Scientists can now decipher brain activity linked to the silent interior monologue in people’s heads with precision up to 74%, according to a new study.
In new research published today in Cell, Scientists from the University of Stanford have decoded words imagined by four participants suffering from severe paralysis due to SLA or a stroke of the trunk. In addition to being absolutely wild, the results could help people who cannot speak to communicate more easily using brain interfaces (BCIS), according to researchers.
“This is the first time that we have managed to understand what brain activity looks like when you just think about talking,” said author Erin Kunz, a student in electrical engineering at the University of Stanford, in a statement. “For people with severe speech deficiencies and engines, BCIs capable of decoding inner speech could help them communicate much more easily and more naturally.”
Previously, scientists have managed to decode a speech attempt using BCIs. When people physically try to speak out loud by hiring the muscles related to speech, these technologies can interpret the resulting brain activity and type what they are trying to say. But although effective, current communication methods assisted by BCI can always be exhausting for people with limited muscle control. The new study is the first to directly face the inner discourse.
To do this, the researchers recorded an activity in the engine cortex – the region responsible for controlling voluntary movements, including speech, using microelectrodes located in the engine cortex of the four participants.
The researchers noted that the speech attempted and imagined activated similar but not identical models of brain activity. They formed an AI model to interpret these imagined speech signals, decoding the sentences of a vocabulary up to 125,000 words with precision up to 74%. In some cases, the system has even picked up unleashed interior thoughts, such as the numbers that participants counted silently during a task.

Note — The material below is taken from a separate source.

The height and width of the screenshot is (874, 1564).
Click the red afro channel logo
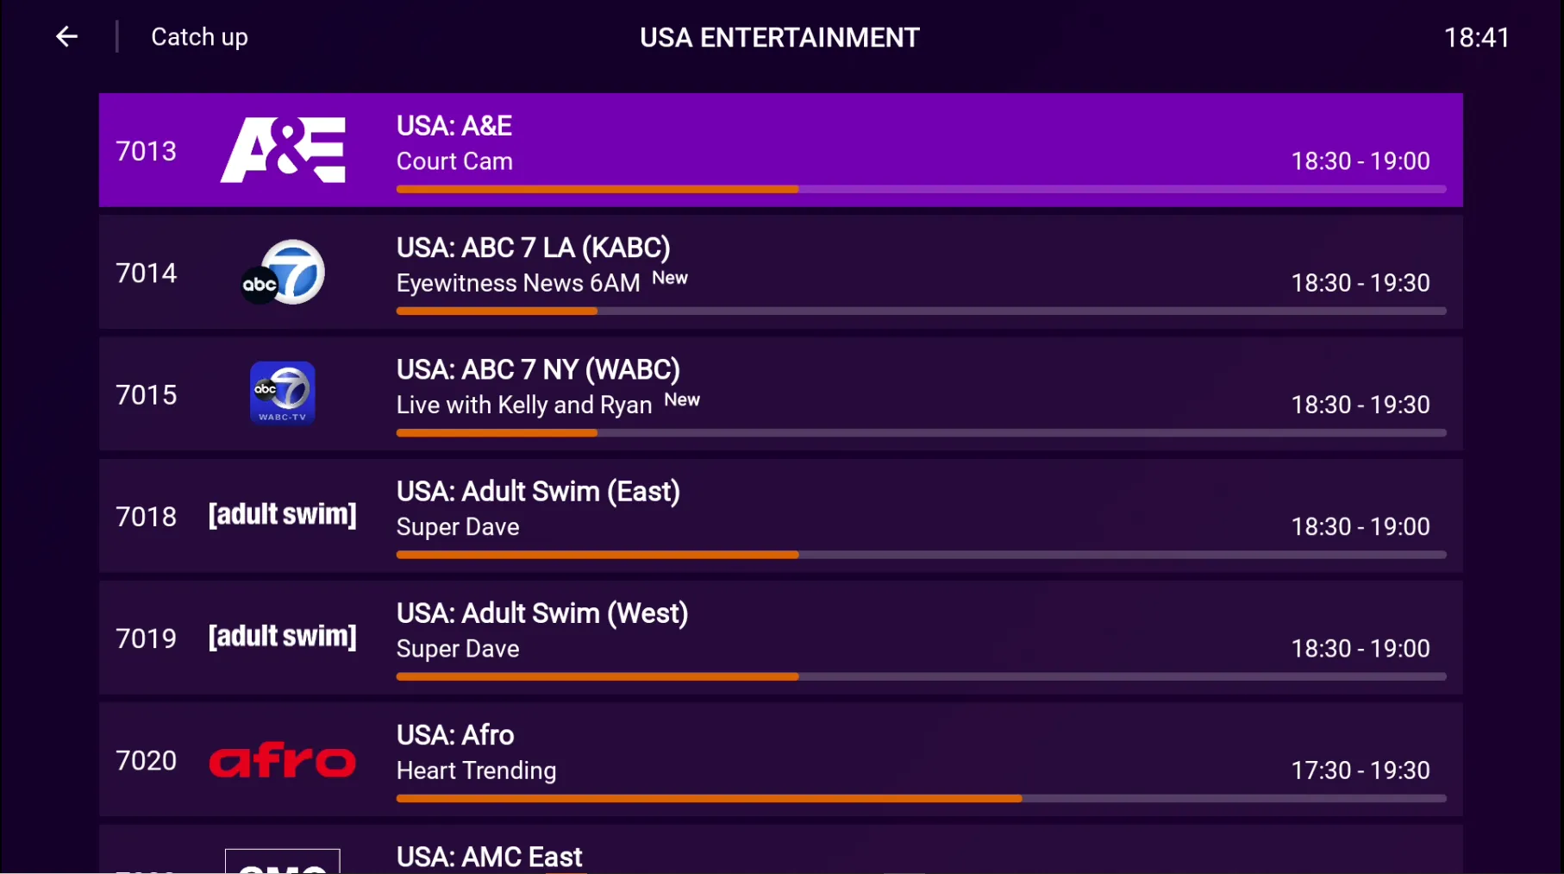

For people who want to use the new technology but do not always want their interior reflections on a complete explosion, the team added a password controlled mechanism that prevented the BCI from decoding the inner speech unless the participants thought of a password (“Chitty Chitty Bang Bang” in this case). The system recognized the password with more than 98% precision.
While the accuracy of 74% is high, current technology always makes a substantial amount of errors. But researchers hope that soon, more sensitive and better algorithms registration devices could further increase their performance.
“The future of the BCIs is brilliant,” said Frank Willett, deputy professor in the Department of Stanford Neurosurgery and the main study of the study. “This work gives real hope that BCIS discourse can one day restore communication which is as fluid, natural and comfortable as conversational speech.”